Technology

Tangkal Penipuan, Waspadai Second Party Fraud yang Berdampak Negatif Terhadap Jasa Keuangan

Industri jasa keuangan di Indonesia tengah menghadapi gelombang baru terkait penipuan second party fraud yang menimbulkan risiko besar terhadap integritas sektor tersebut. Pada Januari 2023 hingga Februari 2024, Otoritas Jasa Keuangan (OJK) menghentikan lebih dari 3.000 entitas keuangan ilegal. Ini memberikan peringatan terhadap kerentatan dalam sistem tersebut. Kasus penipuan keuangan yang meningkat sebesar 25% pada tahun 2023 itu sebagian besar berasal dari minimnya literasi keuangan.

CEO 1datapipe, Carrey Anderson, mengatakan hal ini menegaskan rentannya sektor jasa keuangan Indonesia, terutama di era meningkatnya second party fraud. Tidak seperti penipuan identitas tradisional atau third-party attack, second-party fraud ini melibatkan kompromi yang disengaja oleh seseorang yang dengan sukarela memberikan informasi pribadi mereka untuk memungkinkan penipuan, sering kali dengan imbalan kompensasi finansial.

“Pasar negara berkembang seperti Indonesia sangat rentan karena adopsi digital yang tinggi dan rendahnya literasi keuangan, sehingga menyediakan lingkungan yang ideal bagi pelaku penipuan. Berdasarkan data dari Asosiasi Fintech Indonesia, platform fintek menghadapi upaya penipuan yang semakin canggih seperti second-party fraud,” ungkap Carey di Jakarta, Kamis (28/11/2024).

Pasar berkembang seperti Indonesia menghadapi tantangan unik dalam memerangi second-party fraud . Carey, pada keterangan tertulisnya itu menyebutkan beragam faktr peningkatan second party fraud yangberkembang pesat di Indonesia disebabkan kombinasi rendahnya literasi keuangan serta tingginya adopsi digital menawarkan lingkungan yang tepat untuk dimanfaatkan oleh pelaku penipuan.

Pada Agustus 2024, Indonesia menduduki peringkat kedua setelah Singapura sebagai pusat investasi digital di Asia Tenggara. Walau demikia, data Otoritas Jasa Keuangan menunjukkan literasi keuangan kurang dari 50%. Kesenjangan literasi keuangan membuat banyak orang Indonesia rentan terhadap skema perekrutan yang modusnya mereka dibujuk meminjamkan rekening mereka untuk kegiatan terlarang. Hal ini menjelaskan mengapa second-party fraud meningkat di Indonesia

Laporan gabungan oleh Kroll dan the ACFE mengungkapkan bahwa sebesar 32% dari organisasi yang disurvei mengalami kerugian melebihi Rp1miliar per tahun akibat insiden terkait penipuan. Second-party fraud lebih merugikan bagi penyedia layanan keuangan karena jenis penipuan tersebut lebih sukar dipahami dan juga membebani proses sengketa, yang secara bertahap mengikis kepercayaan antara lembaga keuangan dan nasabahnya.

— Persyaratan —
Lanjutkan artikel tentang second-party fraud di sektor jasa keuangan Indonesia, dimulai setelah kalimat terakhirnya.

— Daftar Data —
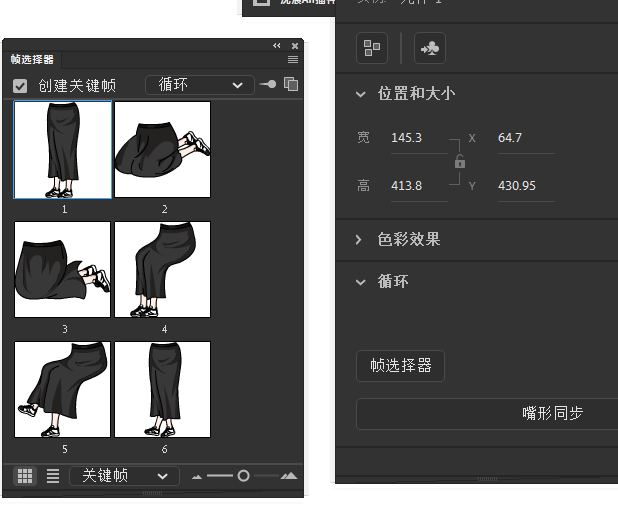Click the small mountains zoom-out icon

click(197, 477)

--

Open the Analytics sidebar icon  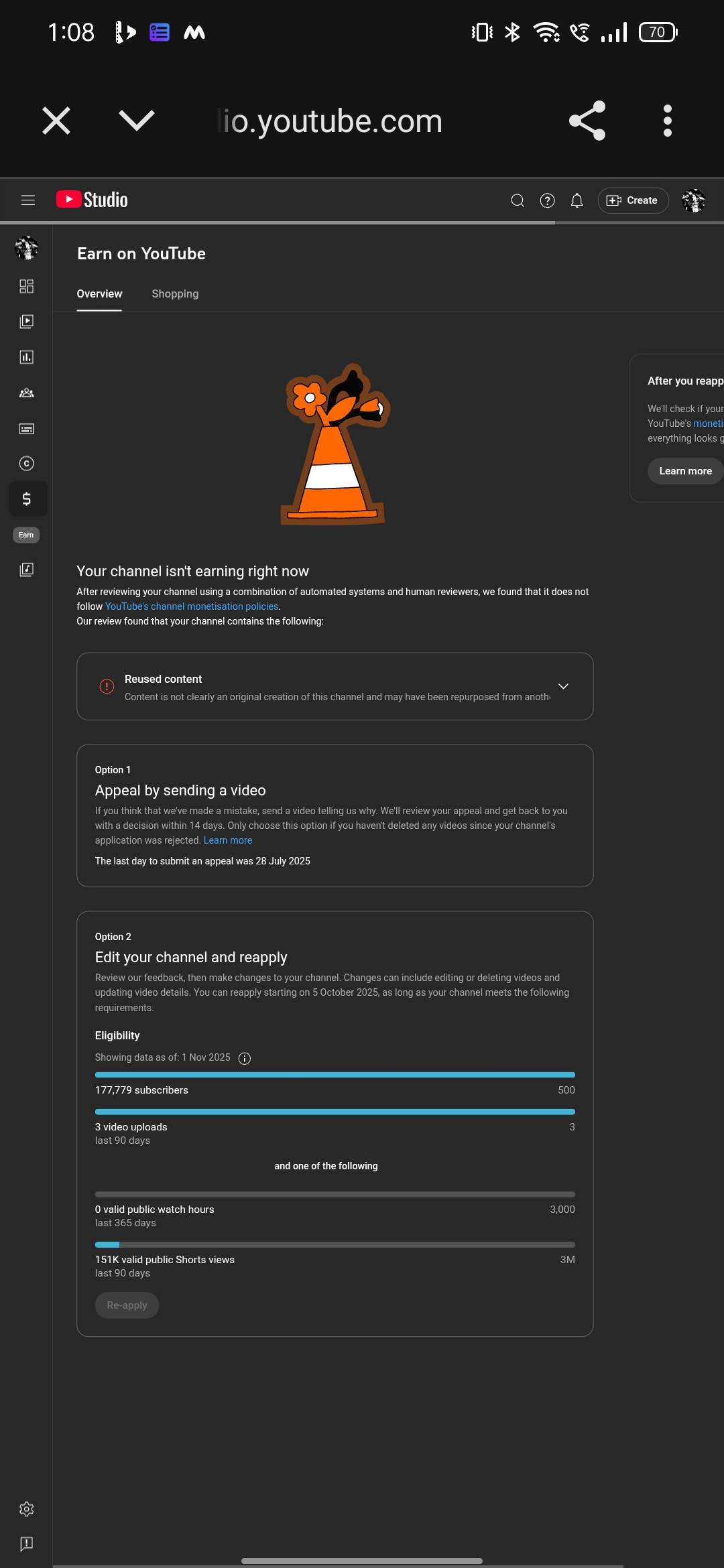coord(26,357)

— Jawaban Tugas —
Pelaku penipuan makin sering memasukkan penipuan identitas sintetis ke dalam skema mereka, sehingga makin sulit bagi bank untuk membedakan antara aktivitas yang sah dan aktivitas penipuan. "Pengembangan teknik penipuan yang terus-menerus ini menimbulkan ancaman berkelanjutan terhadap stabilitas keuangan dan menekankan perlunya strategi deteksi penipuan berlapis yang waspada,” ucapnya.

Menghadapi meningkatnya second-party fraud, kata Carey, manajemen perusahaan memiliki alat untuk meningkatkan pertahanan yang efektif. Strategi multi faset yang kuat sangat penting agar organisasi tetap yang lebih unggul dibandingkan pelaku penipuan. Pendekatan ini dibangun dengan meningkatkan proses Know Your Customer (KYC) yang terletak pada pemanfaatan deteksi penipuan yang didukung AI dan analisis perilaku untuk melampaui verifikasi identitas dasar.

Selain itu, memerangi second-party fraud memerlukan keterlibatan dan kesadaran publik. Masyarakat harus sepenuhnya memahami risiko dan implikasi hukum dari keikutsertaan dalam skema penipuan. “Mendeteksi penipuan dengan pendekatan berlapis sangat penting. Pendekatan ini melibatkan pelacakan jejak digital, menghubungkan akun lintas layanan keuangan, dan menggunakan machine learning untuk mengidentifikasi perilaku dan pola yang mencurigakan,” imbuh Carey.

Dia mengatakan penanganan kerumitan second-party fraud memerlukan pertahanan kolaboratif di seluruh ekosistem keuangan. Dengan membangun basis data terpusat dari akun-akun penipuan yang ditandai dan dapat diakses oleh bank-bank anggota, lembaga dapat menciptakan pertahanan terpadu terhadap penipu.

Seiring dengan berkembangnya penipuan, tanggung jawab untuk melindungi sistem keuangan Indonesia berada di tangan lembaga dan konsumen. Dengan merangkul teknologi canggih dan mendorong literasi keuangan yang lebih baik, industri dapat bekerja sama untuk menjaga integritas ekonomi digital negara ini. “Berbagi informasi membantu untuk tetap unggul dalam skema penipuan yang terus berkembang dan membekali mereka dengan berbagai alat untuk merespons dengan cepat, mengurangi risiko, dan melindungi lembaga maupun konsumen,” sebut Carey. (*)


© 2023-2024 SWA Media Inc.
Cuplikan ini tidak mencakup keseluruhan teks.